*** Opening Source records ***

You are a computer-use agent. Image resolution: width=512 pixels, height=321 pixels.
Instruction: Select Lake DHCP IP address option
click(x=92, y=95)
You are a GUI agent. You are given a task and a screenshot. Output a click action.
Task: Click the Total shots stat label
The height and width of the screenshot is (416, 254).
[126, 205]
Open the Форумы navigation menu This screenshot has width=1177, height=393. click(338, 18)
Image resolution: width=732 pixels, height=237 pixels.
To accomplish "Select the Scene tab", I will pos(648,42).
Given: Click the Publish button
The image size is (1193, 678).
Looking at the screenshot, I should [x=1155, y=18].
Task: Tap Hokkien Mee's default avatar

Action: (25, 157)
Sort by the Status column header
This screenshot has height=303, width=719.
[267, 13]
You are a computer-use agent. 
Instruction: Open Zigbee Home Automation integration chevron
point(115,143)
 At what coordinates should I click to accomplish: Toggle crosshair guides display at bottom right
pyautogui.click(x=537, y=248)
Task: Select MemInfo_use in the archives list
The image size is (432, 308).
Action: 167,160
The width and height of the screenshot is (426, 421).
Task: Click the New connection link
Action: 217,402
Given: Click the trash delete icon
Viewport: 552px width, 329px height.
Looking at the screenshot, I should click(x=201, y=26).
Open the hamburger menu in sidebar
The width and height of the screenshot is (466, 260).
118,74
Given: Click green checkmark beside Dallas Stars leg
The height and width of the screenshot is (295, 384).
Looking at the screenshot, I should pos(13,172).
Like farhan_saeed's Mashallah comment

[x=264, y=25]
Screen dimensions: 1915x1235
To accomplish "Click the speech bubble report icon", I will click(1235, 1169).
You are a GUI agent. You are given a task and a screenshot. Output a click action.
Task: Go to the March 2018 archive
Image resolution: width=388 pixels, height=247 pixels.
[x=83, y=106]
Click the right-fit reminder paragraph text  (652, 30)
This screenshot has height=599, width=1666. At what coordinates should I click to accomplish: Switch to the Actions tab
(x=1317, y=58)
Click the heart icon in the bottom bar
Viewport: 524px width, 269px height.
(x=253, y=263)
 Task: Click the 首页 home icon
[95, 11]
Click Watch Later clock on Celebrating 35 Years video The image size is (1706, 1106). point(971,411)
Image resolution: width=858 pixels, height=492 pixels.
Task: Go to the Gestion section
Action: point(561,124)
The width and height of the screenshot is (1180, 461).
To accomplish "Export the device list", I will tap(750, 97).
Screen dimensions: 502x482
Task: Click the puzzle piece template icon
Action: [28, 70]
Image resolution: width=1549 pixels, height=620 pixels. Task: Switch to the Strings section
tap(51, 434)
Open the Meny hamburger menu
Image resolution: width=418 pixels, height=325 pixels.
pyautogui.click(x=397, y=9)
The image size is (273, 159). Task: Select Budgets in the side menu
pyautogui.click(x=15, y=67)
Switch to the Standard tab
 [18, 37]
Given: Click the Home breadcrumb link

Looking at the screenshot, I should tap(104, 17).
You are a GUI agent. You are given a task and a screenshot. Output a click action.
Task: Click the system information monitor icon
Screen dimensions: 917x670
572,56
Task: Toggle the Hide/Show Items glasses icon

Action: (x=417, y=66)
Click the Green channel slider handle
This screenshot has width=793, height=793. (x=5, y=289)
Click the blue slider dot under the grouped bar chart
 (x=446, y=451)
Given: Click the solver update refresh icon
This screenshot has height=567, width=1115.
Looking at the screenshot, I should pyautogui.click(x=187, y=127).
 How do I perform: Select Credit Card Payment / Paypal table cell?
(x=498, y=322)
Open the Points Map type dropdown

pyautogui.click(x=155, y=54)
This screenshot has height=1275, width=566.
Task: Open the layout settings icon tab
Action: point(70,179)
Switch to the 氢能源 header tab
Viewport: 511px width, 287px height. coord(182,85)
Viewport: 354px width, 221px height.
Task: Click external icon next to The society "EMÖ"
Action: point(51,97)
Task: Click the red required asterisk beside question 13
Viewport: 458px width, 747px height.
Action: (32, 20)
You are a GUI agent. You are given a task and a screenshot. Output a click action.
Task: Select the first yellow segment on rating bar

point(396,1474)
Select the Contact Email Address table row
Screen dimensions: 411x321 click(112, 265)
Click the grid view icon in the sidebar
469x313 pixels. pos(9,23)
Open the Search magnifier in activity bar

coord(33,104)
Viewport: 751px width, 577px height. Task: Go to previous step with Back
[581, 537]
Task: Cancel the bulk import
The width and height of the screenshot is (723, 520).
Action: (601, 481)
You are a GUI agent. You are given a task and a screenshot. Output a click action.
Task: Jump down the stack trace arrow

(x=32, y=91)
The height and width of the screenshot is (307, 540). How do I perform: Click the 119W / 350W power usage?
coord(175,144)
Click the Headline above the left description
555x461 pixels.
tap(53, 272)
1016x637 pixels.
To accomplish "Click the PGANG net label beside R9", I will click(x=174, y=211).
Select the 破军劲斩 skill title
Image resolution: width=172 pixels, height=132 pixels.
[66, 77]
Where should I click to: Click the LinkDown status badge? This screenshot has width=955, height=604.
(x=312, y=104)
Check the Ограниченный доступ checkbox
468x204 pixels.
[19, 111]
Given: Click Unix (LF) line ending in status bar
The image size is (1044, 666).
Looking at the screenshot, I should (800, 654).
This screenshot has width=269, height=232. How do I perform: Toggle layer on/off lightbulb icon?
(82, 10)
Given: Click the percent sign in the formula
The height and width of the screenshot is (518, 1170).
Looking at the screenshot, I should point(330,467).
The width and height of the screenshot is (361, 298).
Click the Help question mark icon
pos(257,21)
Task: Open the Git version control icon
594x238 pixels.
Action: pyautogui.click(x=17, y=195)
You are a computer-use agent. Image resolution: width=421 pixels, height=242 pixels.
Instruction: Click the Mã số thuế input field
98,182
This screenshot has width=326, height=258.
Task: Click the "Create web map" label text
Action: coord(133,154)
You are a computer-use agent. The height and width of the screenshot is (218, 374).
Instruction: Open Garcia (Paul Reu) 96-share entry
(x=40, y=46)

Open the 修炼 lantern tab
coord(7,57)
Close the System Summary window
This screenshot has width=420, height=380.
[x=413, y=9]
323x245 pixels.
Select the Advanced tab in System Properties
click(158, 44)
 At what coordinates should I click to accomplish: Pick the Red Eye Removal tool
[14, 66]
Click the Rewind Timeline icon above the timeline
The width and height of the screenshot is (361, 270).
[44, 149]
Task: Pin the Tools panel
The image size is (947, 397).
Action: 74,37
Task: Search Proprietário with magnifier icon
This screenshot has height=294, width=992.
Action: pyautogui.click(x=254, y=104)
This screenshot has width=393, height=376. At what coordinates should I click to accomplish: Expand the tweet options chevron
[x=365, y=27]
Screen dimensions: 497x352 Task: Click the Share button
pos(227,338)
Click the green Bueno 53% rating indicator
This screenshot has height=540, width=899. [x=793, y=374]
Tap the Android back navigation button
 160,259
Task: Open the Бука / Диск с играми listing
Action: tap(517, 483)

*** Closing Source records ***

Repeat, exactly and in full, the records shown above.

_Task result:_
You are a computer-use agent. Image resolution: width=512 pixels, height=321 pixels.
Instruction: Select Lake DHCP IP address option
click(x=92, y=95)
You are a GUI agent. You are given a task and a screenshot. Output a click action.
Task: Click the Total shots stat label
The height and width of the screenshot is (416, 254).
[126, 205]
Open the Форумы navigation menu This screenshot has width=1177, height=393. click(338, 18)
Image resolution: width=732 pixels, height=237 pixels.
To accomplish "Select the Scene tab", I will pos(648,42).
Given: Click the Publish button
The image size is (1193, 678).
Looking at the screenshot, I should [x=1155, y=18].
Task: Tap Hokkien Mee's default avatar

Action: (25, 157)
Sort by the Status column header
This screenshot has height=303, width=719.
[267, 13]
You are a computer-use agent. 
Instruction: Open Zigbee Home Automation integration chevron
point(115,143)
 At what coordinates should I click to accomplish: Toggle crosshair guides display at bottom right
pyautogui.click(x=537, y=248)
Task: Select MemInfo_use in the archives list
The image size is (432, 308).
Action: 167,160
The width and height of the screenshot is (426, 421).
Task: Click the New connection link
Action: 217,402
Given: Click the trash delete icon
Viewport: 552px width, 329px height.
Looking at the screenshot, I should click(x=201, y=26).
Open the hamburger menu in sidebar
The width and height of the screenshot is (466, 260).
118,74
Given: Click green checkmark beside Dallas Stars leg
The height and width of the screenshot is (295, 384).
Looking at the screenshot, I should pos(13,172).
Like farhan_saeed's Mashallah comment

[x=264, y=25]
Screen dimensions: 1915x1235
To accomplish "Click the speech bubble report icon", I will click(1235, 1169).
You are a GUI agent. You are given a task and a screenshot. Output a click action.
Task: Go to the March 2018 archive
Image resolution: width=388 pixels, height=247 pixels.
[x=83, y=106]
Click the right-fit reminder paragraph text  (652, 30)
This screenshot has height=599, width=1666. At what coordinates should I click to accomplish: Switch to the Actions tab
(x=1317, y=58)
Click the heart icon in the bottom bar
Viewport: 524px width, 269px height.
(x=253, y=263)
 Task: Click the 首页 home icon
[95, 11]
Click Watch Later clock on Celebrating 35 Years video The image size is (1706, 1106). point(971,411)
Image resolution: width=858 pixels, height=492 pixels.
Task: Go to the Gestion section
Action: point(561,124)
The width and height of the screenshot is (1180, 461).
To accomplish "Export the device list", I will tap(750, 97).
Screen dimensions: 502x482
Task: Click the puzzle piece template icon
Action: [28, 70]
Image resolution: width=1549 pixels, height=620 pixels. Task: Switch to the Strings section
tap(51, 434)
Open the Meny hamburger menu
Image resolution: width=418 pixels, height=325 pixels.
pyautogui.click(x=397, y=9)
The image size is (273, 159). Task: Select Budgets in the side menu
pyautogui.click(x=15, y=67)
Switch to the Standard tab
 [18, 37]
Given: Click the Home breadcrumb link

Looking at the screenshot, I should tap(104, 17).
You are a GUI agent. You are given a task and a screenshot. Output a click action.
Task: Click the system information monitor icon
Screen dimensions: 917x670
572,56
Task: Toggle the Hide/Show Items glasses icon

Action: (x=417, y=66)
Click the Green channel slider handle
This screenshot has width=793, height=793. (x=5, y=289)
Click the blue slider dot under the grouped bar chart
 (x=446, y=451)
Given: Click the solver update refresh icon
This screenshot has height=567, width=1115.
Looking at the screenshot, I should pyautogui.click(x=187, y=127).
 How do I perform: Select Credit Card Payment / Paypal table cell?
(x=498, y=322)
Open the Points Map type dropdown

pyautogui.click(x=155, y=54)
This screenshot has height=1275, width=566.
Task: Open the layout settings icon tab
Action: point(70,179)
Switch to the 氢能源 header tab
Viewport: 511px width, 287px height. coord(182,85)
Viewport: 354px width, 221px height.
Task: Click external icon next to The society "EMÖ"
Action: point(51,97)
Task: Click the red required asterisk beside question 13
Viewport: 458px width, 747px height.
Action: (32, 20)
You are a GUI agent. You are given a task and a screenshot. Output a click action.
Task: Select the first yellow segment on rating bar

point(396,1474)
Select the Contact Email Address table row
Screen dimensions: 411x321 click(112, 265)
Click the grid view icon in the sidebar
469x313 pixels. pos(9,23)
Open the Search magnifier in activity bar

coord(33,104)
Viewport: 751px width, 577px height. Task: Go to previous step with Back
[581, 537]
Task: Cancel the bulk import
The width and height of the screenshot is (723, 520).
Action: (601, 481)
You are a GUI agent. You are given a task and a screenshot. Output a click action.
Task: Jump down the stack trace arrow

(x=32, y=91)
The height and width of the screenshot is (307, 540). How do I perform: Click the 119W / 350W power usage?
coord(175,144)
Click the Headline above the left description
555x461 pixels.
tap(53, 272)
1016x637 pixels.
To accomplish "Click the PGANG net label beside R9", I will click(x=174, y=211).
Select the 破军劲斩 skill title
Image resolution: width=172 pixels, height=132 pixels.
[66, 77]
Where should I click to: Click the LinkDown status badge? This screenshot has width=955, height=604.
(x=312, y=104)
Check the Ограниченный доступ checkbox
468x204 pixels.
[19, 111]
Given: Click Unix (LF) line ending in status bar
The image size is (1044, 666).
Looking at the screenshot, I should (800, 654).
This screenshot has width=269, height=232. How do I perform: Toggle layer on/off lightbulb icon?
(82, 10)
Given: Click the percent sign in the formula
The height and width of the screenshot is (518, 1170).
Looking at the screenshot, I should point(330,467).
The width and height of the screenshot is (361, 298).
Click the Help question mark icon
pos(257,21)
Task: Open the Git version control icon
594x238 pixels.
Action: pyautogui.click(x=17, y=195)
You are a computer-use agent. Image resolution: width=421 pixels, height=242 pixels.
Instruction: Click the Mã số thuế input field
98,182
This screenshot has width=326, height=258.
Task: Click the "Create web map" label text
Action: coord(133,154)
You are a computer-use agent. The height and width of the screenshot is (218, 374).
Instruction: Open Garcia (Paul Reu) 96-share entry
(x=40, y=46)

Open the 修炼 lantern tab
coord(7,57)
Close the System Summary window
This screenshot has width=420, height=380.
[x=413, y=9]
323x245 pixels.
Select the Advanced tab in System Properties
click(158, 44)
 At what coordinates should I click to accomplish: Pick the Red Eye Removal tool
[14, 66]
Click the Rewind Timeline icon above the timeline
The width and height of the screenshot is (361, 270).
[44, 149]
Task: Pin the Tools panel
The image size is (947, 397).
Action: 74,37
Task: Search Proprietário with magnifier icon
This screenshot has height=294, width=992.
Action: pyautogui.click(x=254, y=104)
This screenshot has width=393, height=376. At what coordinates should I click to accomplish: Expand the tweet options chevron
[x=365, y=27]
Screen dimensions: 497x352 Task: Click the Share button
pos(227,338)
Click the green Bueno 53% rating indicator
This screenshot has height=540, width=899. [x=793, y=374]
Tap the Android back navigation button
 160,259
Task: Open the Бука / Диск с играми listing
Action: tap(517, 483)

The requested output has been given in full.